The ISCA has urged farmers not agree to additional TB testing when purchased animals are being moved into a restricted herd until they receive a funding commitment from the Department of Agriculture.
Farmers should only have to finance one herd TB test per year, the organisation has argued, with the cost of additional testing borne by the Department.
“ICSA believes that no farmer should sign up to a pre- or post-movement test until the Department agrees to pay for it,” stated the organisation’s animal health and welfare chair Hugh Farrell.
“ICSA stands by the principle that a farmer should only be required to pay for one annual test per annum.
The ICSA has welcomed for last year’s rule change, which allows finishers to buy cattle and move them onto restricted holdings. Such moves had previously only been p[permitted for those with feedlot status.
“This issue of preventing people buying in cattle has long been a contentious issue. ICSA has fought hard to support farmers who need to buy in finishing cattle, and who do not have feedlot status,” he went on.
The ICSA has claimed that additional paperwork requirements are discouraging farmers with restricted herds from buying stock in.
No one should be entitled to deprive anyone from earning a living
“We are also concerned about all sorts of additional bureaucratic requirements that are making life difficult for farmers who want to buy in stock for finishing.

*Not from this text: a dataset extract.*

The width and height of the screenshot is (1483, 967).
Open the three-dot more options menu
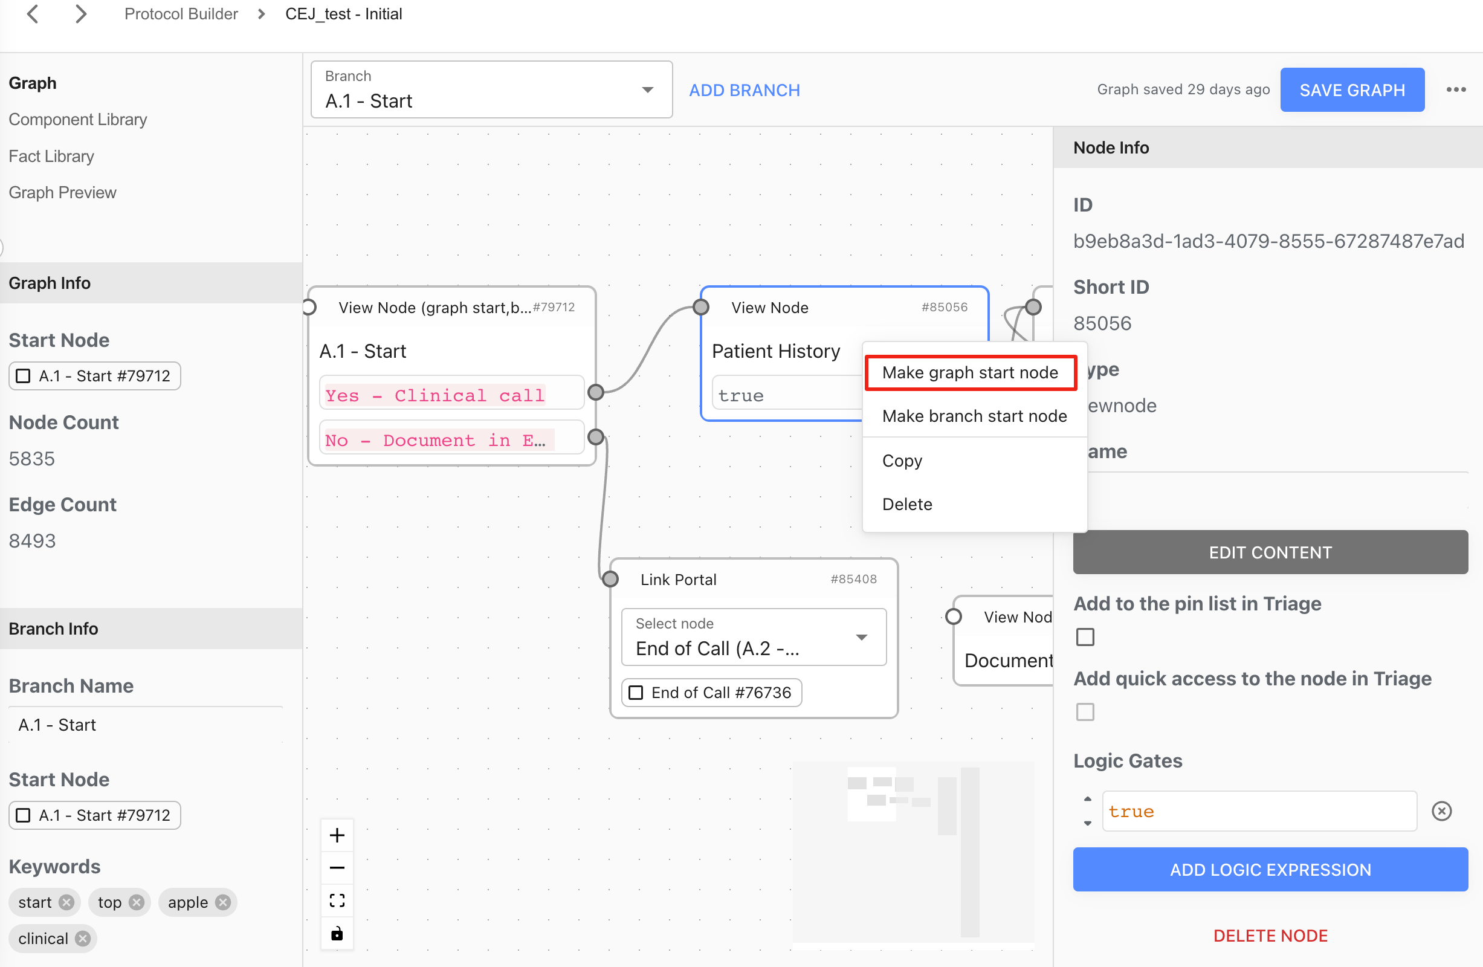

“We have made some progress to get this accepted in principle, but the problem is that we see the Department coming up with bureaucratic barriers to prevent it happening in practice. No one should be entitled to deprive anyone from earning a living,” he added.
TB forum frustration
Farrell went on to describe his frustration with the TB decision-making process and the bodies involved in overseeing the implementation of TB rules on farms.
According to the health and welfare chair, the TB finance committee has not called a meeting in months.
“I fought very hard to get this issue resolved at this week’s TB implementation committee. We haven’t had a TB finance committee meeting in months due to operational issues.
“ICSA understands that this is now resolved, and we will fight very hard that new measures cannot be agreed until outstanding financial issues are resolved in tandem,” he finished.